FDA rejects Cyberonics device, contradicts panel
Friday, 13 August, 2004
The US Food and Drug Administration has refused to approve a pacemaker-like device made by Houston-based Cyberonics to treat depression rejecting the advice of its own panel of experts.
The panel had recommended approving the nerve-stimulating device, and the agency almost always follows such recommendations.

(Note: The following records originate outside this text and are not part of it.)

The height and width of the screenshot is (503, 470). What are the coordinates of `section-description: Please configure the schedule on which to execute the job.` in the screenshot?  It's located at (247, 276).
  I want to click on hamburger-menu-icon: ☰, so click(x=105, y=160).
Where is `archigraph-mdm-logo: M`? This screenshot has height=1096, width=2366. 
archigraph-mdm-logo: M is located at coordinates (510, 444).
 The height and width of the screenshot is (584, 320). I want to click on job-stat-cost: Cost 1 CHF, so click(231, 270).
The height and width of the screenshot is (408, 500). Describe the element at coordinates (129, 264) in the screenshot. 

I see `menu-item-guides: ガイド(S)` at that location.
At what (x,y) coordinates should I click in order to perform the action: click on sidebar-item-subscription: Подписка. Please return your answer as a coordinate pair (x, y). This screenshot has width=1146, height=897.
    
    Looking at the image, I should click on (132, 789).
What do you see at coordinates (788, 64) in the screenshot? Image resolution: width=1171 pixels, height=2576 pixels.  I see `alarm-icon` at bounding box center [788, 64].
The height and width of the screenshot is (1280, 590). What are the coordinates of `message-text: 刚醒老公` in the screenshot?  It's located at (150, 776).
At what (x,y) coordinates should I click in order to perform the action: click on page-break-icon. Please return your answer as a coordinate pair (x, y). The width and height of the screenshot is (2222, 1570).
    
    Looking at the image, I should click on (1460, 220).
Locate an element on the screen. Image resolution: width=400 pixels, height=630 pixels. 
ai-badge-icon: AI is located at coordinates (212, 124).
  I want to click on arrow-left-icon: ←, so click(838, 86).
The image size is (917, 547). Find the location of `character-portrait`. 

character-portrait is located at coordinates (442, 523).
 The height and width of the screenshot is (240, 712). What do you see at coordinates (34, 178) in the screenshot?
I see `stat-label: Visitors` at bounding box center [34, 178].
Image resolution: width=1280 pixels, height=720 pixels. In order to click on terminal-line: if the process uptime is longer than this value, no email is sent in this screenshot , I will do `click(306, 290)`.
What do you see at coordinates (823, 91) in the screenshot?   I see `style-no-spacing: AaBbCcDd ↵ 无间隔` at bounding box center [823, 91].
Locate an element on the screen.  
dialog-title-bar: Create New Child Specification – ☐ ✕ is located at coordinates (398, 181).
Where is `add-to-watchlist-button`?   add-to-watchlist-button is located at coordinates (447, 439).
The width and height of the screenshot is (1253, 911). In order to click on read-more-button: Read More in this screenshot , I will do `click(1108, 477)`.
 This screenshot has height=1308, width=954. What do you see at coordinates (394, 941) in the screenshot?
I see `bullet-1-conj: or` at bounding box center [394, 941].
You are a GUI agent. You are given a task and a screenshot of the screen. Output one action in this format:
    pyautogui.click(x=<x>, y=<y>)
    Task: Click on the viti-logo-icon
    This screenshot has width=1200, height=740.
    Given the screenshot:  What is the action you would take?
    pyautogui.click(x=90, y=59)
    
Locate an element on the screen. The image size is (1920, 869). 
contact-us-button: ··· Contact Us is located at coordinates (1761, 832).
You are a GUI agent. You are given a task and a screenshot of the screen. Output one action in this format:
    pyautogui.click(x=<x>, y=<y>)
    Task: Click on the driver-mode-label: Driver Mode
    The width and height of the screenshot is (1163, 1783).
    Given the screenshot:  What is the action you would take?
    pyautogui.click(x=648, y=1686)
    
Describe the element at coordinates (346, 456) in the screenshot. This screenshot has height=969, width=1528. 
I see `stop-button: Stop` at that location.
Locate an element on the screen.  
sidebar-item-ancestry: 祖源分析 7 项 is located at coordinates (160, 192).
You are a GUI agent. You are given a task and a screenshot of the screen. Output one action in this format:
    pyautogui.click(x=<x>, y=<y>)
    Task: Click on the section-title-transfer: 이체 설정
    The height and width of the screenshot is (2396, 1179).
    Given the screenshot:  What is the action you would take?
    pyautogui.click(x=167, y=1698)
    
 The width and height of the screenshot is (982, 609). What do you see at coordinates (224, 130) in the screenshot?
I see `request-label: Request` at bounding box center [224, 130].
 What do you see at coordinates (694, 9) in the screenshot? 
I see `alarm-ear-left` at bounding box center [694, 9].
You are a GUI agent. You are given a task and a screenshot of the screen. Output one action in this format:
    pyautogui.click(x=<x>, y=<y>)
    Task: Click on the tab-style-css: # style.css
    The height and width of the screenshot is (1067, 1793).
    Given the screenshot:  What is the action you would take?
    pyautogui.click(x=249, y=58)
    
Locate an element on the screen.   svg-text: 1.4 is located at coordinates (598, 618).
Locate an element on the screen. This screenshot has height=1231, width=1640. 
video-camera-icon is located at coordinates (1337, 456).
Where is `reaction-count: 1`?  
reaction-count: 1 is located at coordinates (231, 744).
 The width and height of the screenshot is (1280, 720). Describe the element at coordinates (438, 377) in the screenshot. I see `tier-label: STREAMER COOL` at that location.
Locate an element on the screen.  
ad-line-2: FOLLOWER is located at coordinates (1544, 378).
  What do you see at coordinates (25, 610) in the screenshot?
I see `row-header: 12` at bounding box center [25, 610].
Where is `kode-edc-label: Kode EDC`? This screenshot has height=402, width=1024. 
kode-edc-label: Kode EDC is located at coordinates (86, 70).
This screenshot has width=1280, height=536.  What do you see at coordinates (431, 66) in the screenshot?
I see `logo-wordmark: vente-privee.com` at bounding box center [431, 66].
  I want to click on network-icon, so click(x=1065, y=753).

Cyberonics had been banking on approval of the Vagus Nerve Stimulator to help fuel its growth. The company generates US$110 million a year from the device as a treatment for epilepsy. Analysts estimate the market for chronic depression could be 10 times bigger.
"It is a devastating blow," said analyst Fariba Ghodsian, managing partner at CCL Partners. "This was the upside everyone was looking for."
Cyberonics said the FDA's reasons for rejecting the device, which is inserted in the neck and stimulates neurons in the brain, included worsening depression in some patients in clinical trials.
The FDA also criticised the design of the clinical trial, which compared patients with the device with a control group that took a variety of depression drugs. Typically, trials are conducted on a randomised basis, where patients don't know whether they are being given the experimental treatment.
Chief Executive Robert Cummins said Cyberonics is considering all options, including legal action, to "try to convince the FDA that it made a mistake."
Cummins said "there was nothing new" in the FDA rejection notice, "nothing that hadn't been considered and discussed at the panel meeting,"
"The FDA inexplicably has chosen to ignore the advice of its advisory panel," he said.
The FDA denied Cyberonics' claim that it was blindsided by the decision. "There were issues relating to the design of the clinical trial that were discussed with the company prior to the decision having been made," said Daniel Schultz, director of the FDA Centre for Devices and Radiological Health.
The FDA advisory panel voted 5 to 2 in June to recommend approval of the device for chronically depressed patients who had failed other treatments.